● **What to produce**:
The entries are to be duplicated exactly, though any picture in them must be omitted.

(Extracted data entries)

* * *

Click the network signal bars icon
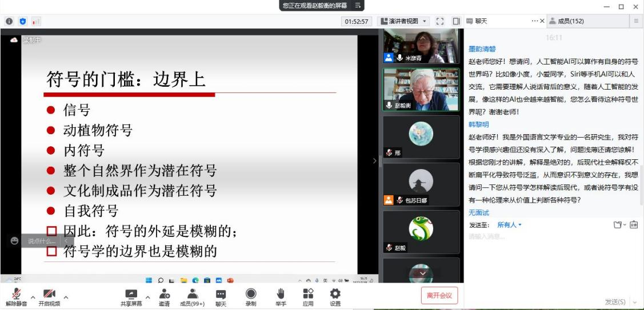 (x=36, y=21)
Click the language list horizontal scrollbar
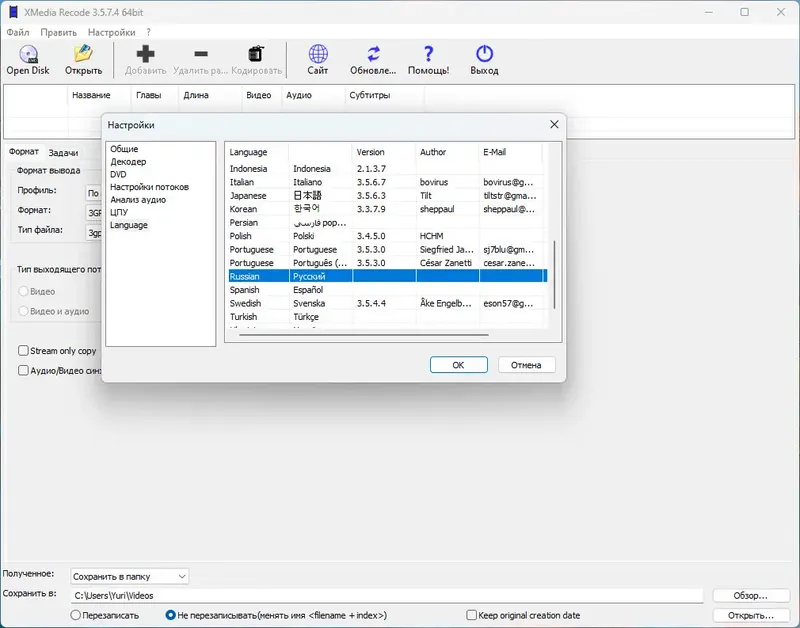Image resolution: width=800 pixels, height=628 pixels. click(364, 335)
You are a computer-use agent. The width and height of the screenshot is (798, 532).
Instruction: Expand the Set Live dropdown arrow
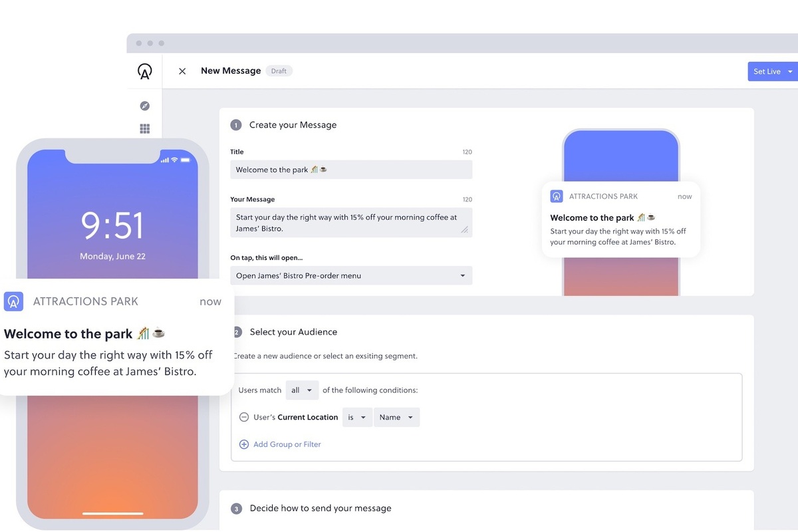coord(790,72)
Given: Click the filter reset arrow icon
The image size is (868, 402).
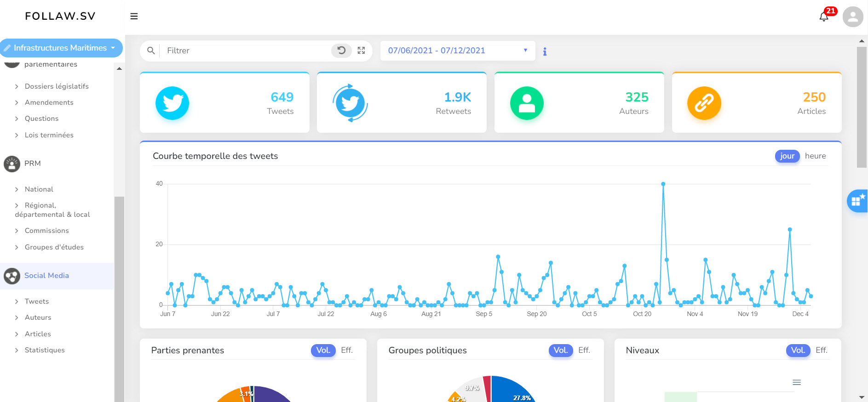Looking at the screenshot, I should click(x=341, y=51).
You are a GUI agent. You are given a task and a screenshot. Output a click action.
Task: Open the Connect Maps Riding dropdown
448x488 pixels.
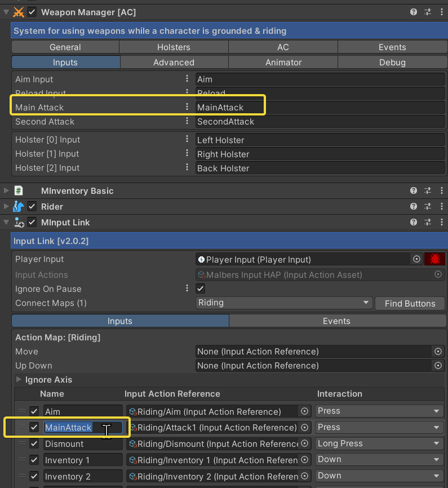tap(283, 303)
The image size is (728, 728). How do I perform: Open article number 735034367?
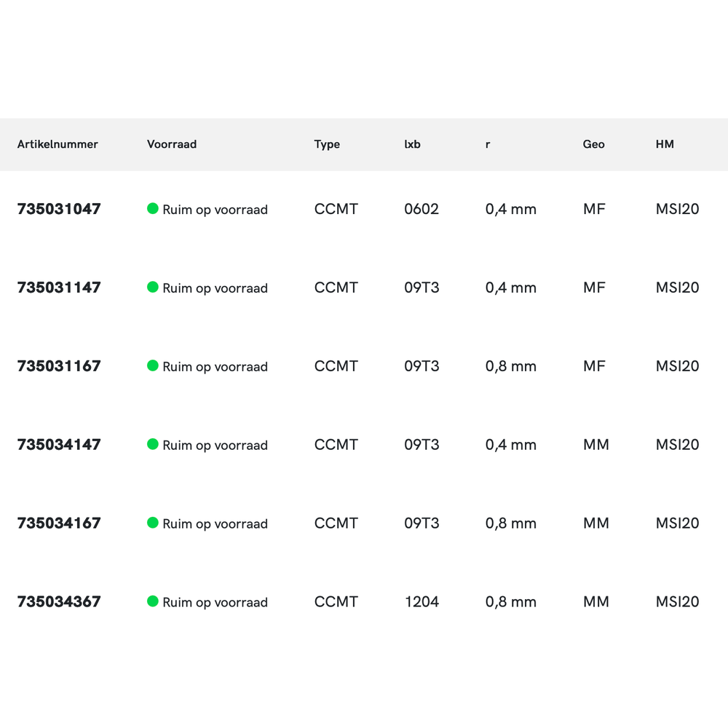[59, 602]
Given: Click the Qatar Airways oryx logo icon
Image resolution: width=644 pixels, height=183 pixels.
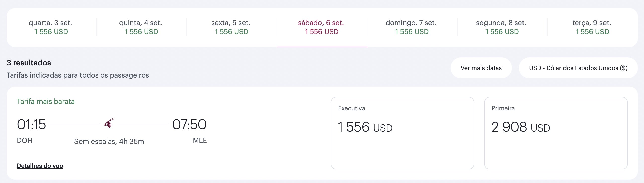Looking at the screenshot, I should [109, 123].
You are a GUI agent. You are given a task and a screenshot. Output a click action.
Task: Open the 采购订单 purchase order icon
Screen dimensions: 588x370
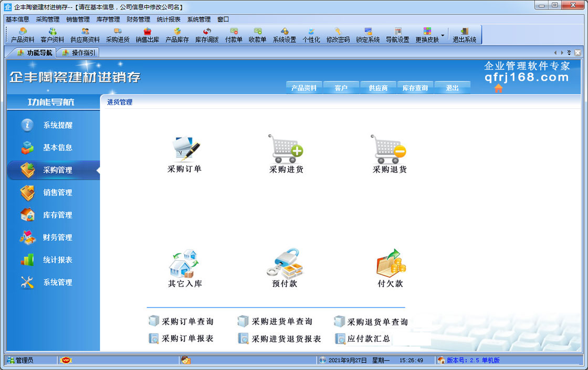(x=185, y=149)
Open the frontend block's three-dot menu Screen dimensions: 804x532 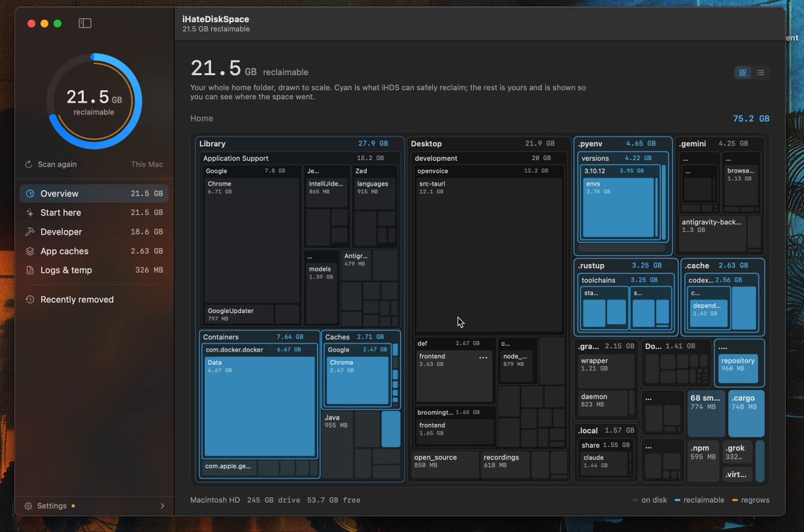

* * *

● **Answer to this problem**:
Click the network signal bars icon
 (x=36, y=21)
Click the language list horizontal scrollbar
Image resolution: width=800 pixels, height=628 pixels. click(364, 335)
You are a computer-use agent. The width and height of the screenshot is (798, 532).
Instruction: Expand the Set Live dropdown arrow
coord(790,72)
Given: Click the filter reset arrow icon
The image size is (868, 402).
Looking at the screenshot, I should click(x=341, y=51).
You are a GUI agent. You are given a task and a screenshot. Output a click action.
Task: Open the Connect Maps Riding dropdown
448x488 pixels.
tap(283, 303)
The image size is (728, 728). How do I perform: Open article number 735034367?
[59, 602]
Given: Click the Qatar Airways oryx logo icon
Image resolution: width=644 pixels, height=183 pixels.
Looking at the screenshot, I should [109, 123].
You are a GUI agent. You are given a task and a screenshot. Output a click action.
Task: Open the 采购订单 purchase order icon
Screen dimensions: 588x370
(x=185, y=149)
Open the frontend block's three-dot menu Screen dimensions: 804x532 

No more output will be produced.